Eine "wilde, undurchsichtige Saison" sieht ein Kommentator des zuständigen Bezahlfernsehens für die zweite deutsche Fußballliga heraufziehen. Das Beobachtungsmaterial, aus dem er diesen Schluss ableitete, lieferte das Spiel FSV Frankfurt gegen Hertha BSC, das mit 3:1 (0:1) für die Gastgeber endete. Der Absteiger aus Berlin hat damit nach zwei Spielen immerhin eines geschafft: Der Favoritennimbus ist weg. Niemand will ihn haben, schon gar nicht die kleinen Mannschaften, die als "upsetters" durch die Stadien ziehen und Traditionsteams wie Köln, Bochum oder eben Hertha blöd dreinschauen lassen. Es war, den Regeln entsprechend, ein Spiel mit zwei Spielhälften. Nach der ersten führte Hertha halbwegs verdient mit 1:0. Ndjeng hatte seiner offensiven Tendenz entsprechend in der gegnerischen Hälfte den Ball erobert, setzte sich gut durch, spielte zu Allagui, der in Gomez-Manier eine Pirouette hinlegte, den Ball an den Pfosten setzte, woraufhin Ben-Hatira gekonnt abstaubte.

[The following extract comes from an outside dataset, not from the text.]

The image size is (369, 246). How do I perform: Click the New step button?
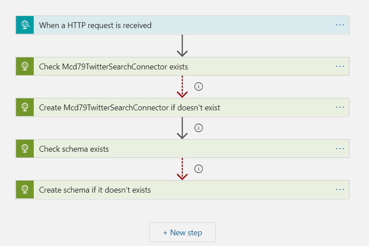coord(183,232)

Dieser Vorsprung ging bald nach der Pause verloren, als John Anthony Brooks einen Ball mit dem Kopf zu Burchert zurückspielen wollte. Das misslang, Kapllani ging dazwischen, Burchert gab ihm im Strafraum die Gelegenheit, sich ein Foul abzuholen. Das bedeutete Rot für den zweiten Goalie von Hertha, Einwechslung von Sprint für Knoll, Ausgleich durch Schlicke, und eine stark veränderte Situation in einem Spiel, das danach - nicht unbedingt notwendigerweise, aber doch folgerichtig - vollständig kippte. Ein perfekter Konter des FSV, den Leckie souverän abschloss, blamierte im Grunde die gesamte Berliner Formation, namentlich aber Ndjeng. In der Nachspielzeit erhöhte Verboek noch auf 3:1 (namentlich blamiert: Hubnik).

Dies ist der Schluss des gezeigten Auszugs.